By RFE/RL's Ukrainian Service

KYIV -- The Ukrainian Supreme Court has dismissed one of its judges following a recent finding by Schemes, the investigative unit of RFE/RL's Ukrainian Service, that he has Russian citizenship.

In a directive published on October 5, Supreme Court Chairman Vsevolod Knyazyev ordered that Bohdan Lvov be stripped of his powers as a judge and dismissed from the court, effective immediately.

A Supreme Court statement said the decision was based on confirmation from the Ukrainian Security Service (SBU) that official Russian registries indicate he possesses Russian citizenship.

The SBU's finding echoed the results of the investigation by Schemes, which reported on September 15 that Lvov had Russian citizenship in addition to his Ukrainian citizenship.

Using multiple sources, Schemes journalists found that Russian government databases contain Lvov's past applications for Russian passports and the use of a Russian passport that bears his name to register his co-ownership of a Moscow apartment and to transfer that ownership share to his wife in 2012.

Under Ukrainian law, judges may not have dual citizenship. Sensitivity about Ukrainians in positions of power with ties to Russia has intensified since Moscow launched a large-scale invasion of Ukraine in February.

In a Facebook post on October 3, the Supreme Court said that the SBU's "verification" of information related to Lvov's case continued.

Meanwhile, Schemes learned from multiple sources that the SBU had suspended the 55-year-old judge's access to state secrets and reported his Russian citizenship to several state bodies, including the State Migration Service and President Volodymyr Zelenskiy's office.

Lvov, who was also dismissed from his position as chairman of the Supreme Court's Commercial Court of Cassation, Ukraine's top court for economic and property disputes, denies that he has ever had Russian citizenship, despite the evidence.

He alleges that documents have been falsified in a bid to discredit him and undermine Ukraine's judicial system. He asserts that the results of a polygraph examination show that he does not have Russian citizenship, but he has not provided substantial evidence to support his claim.

In his 2017 application for a Supreme Court judgeship, he did not acknowledge any foreign citizenship.

Lvov made no immediate comment following the announcement of his dismissal.

Online Petition

Since the initial Schemes report was published, Ukraine's National Anti-Corruption Bureau (NABU) has launched a criminal investigation into the judge's failure to declare the Moscow real estate in past annual financial declarations.
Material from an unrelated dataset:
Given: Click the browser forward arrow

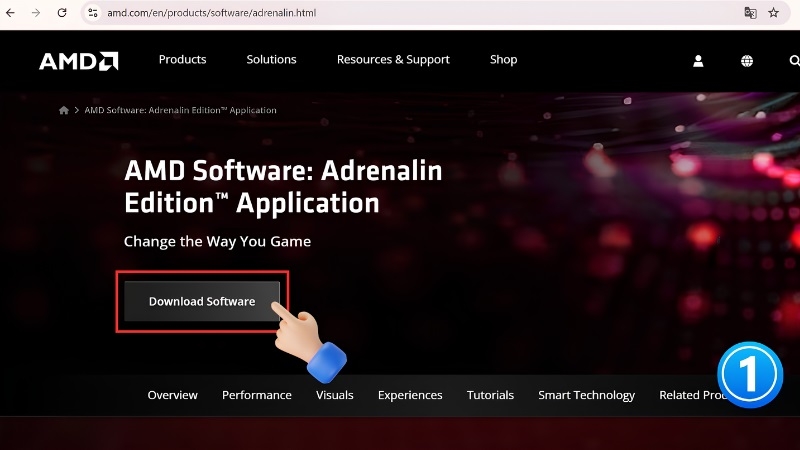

NABU has summoned Schemes journalists as witnesses in this investigation.

On September 30, an online petition appeared on the president's website urging Zelenskiy to start an investigation into the Schemes' findings and, if confirmed, to strip Lvov of his Ukrainian citizenship -- an act permitted under Ukrainian law for the voluntary acquisition of foreign citizenship.

By the evening of October 6, the initiative had received more than 22,000 signatures out of the 25,000 required for Zelenskiy to consider this proposal.

Lvov has requested the State Bureau of Investigation and the SBU open investigations into the Schemes report, but neither body has commented publicly about their responses to his appeal.

A representative of the SBU, however, earlier told Schemes that the position of the Security Service "remains unchanged -- representatives of the judicial branch of government must possess Ukrainian citizenship only."

The SBU itself underwent a change of leadership earlier this year for allegedly failing to stamp out collaboration with Russia in its own ranks.